Well ... just down the road from where I live, we had a pretty big tree that was destroyed by a thunderstorm in 2002. This particular tree had some history:
Maryland's State Symbol Falls in June 6, 2002 Storm
The Wye Oak, Maryland's State Tree and the largest White Oak in the United States, toppled June 6, 2002 during a thunderstorm in the village of Wye in Talbot County on Maryland's Eastern Shore. Believed to be more than 460 years old, the beloved tree was purchased by the State Maryland in 1939, and was declared Maryland's State Tree in 1941. The purchase marked the first time in American History that a government agency purchased a single tree for preservation. The Wye Oak was one of Maryland's greatest living symbols and was older than the State itself.
Maryland's first State Forester, Fred W. Besley, made the first official measurement of the Wye Oak in 1909. Besley was amazed at the size and breadth of the tree, and it quickly gained notoriety as the "largest and finest specimen of white oak in the country." The tree soon received national recognition in a November 1919 issue of American Forests magazine that created a national Hall of Fame for trees, and include the "Wye Mills Oak" as its first nominee. In 1940, the American Forestry Association held a nationwide contest to locate "the largest living specimens of American trees..." Again, the Wye Oak was the first tree nominated, and held its title until the recent storm, and one of only two trees to have survived since the contest began.
Notable Wye Oak facts:
The tree measured 31 feet 8 inches in circumference, 96 feet tall, crown spread of 119 feet - covering nearly one-third acre.

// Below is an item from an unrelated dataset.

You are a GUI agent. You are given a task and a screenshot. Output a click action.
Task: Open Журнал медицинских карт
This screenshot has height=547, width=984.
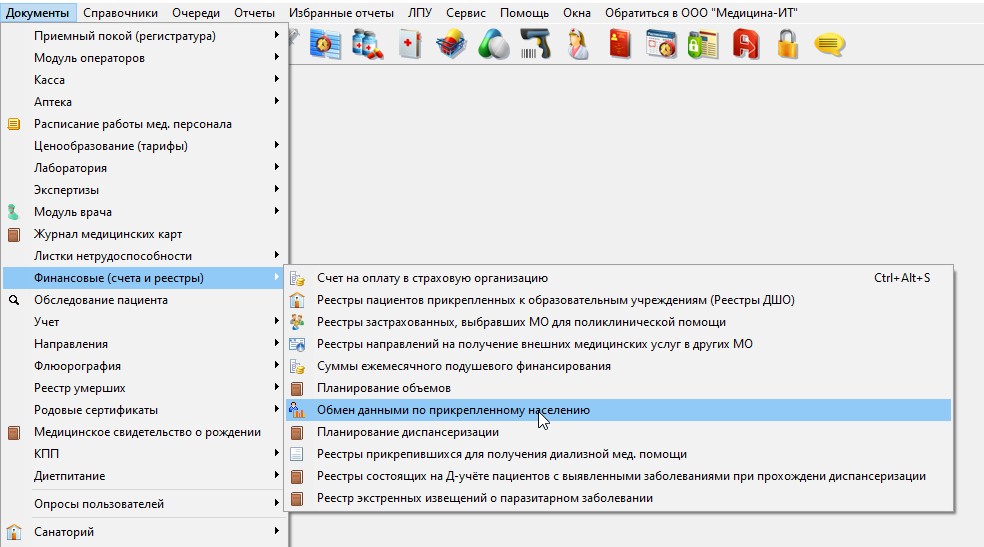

Lightning rods were installed on the tree in the 1940's, and its crown was stablized by more than a hundred yards of steel cable.
At one time a chicken yard occupied the base of the tree. A large depression in the tree's base remained perpetually filled with water, from which the chickens drank and bathed. It was thought that a mysterious underground spring supplied the pool, but was actually rainwater collected from the tree's branches and trunk.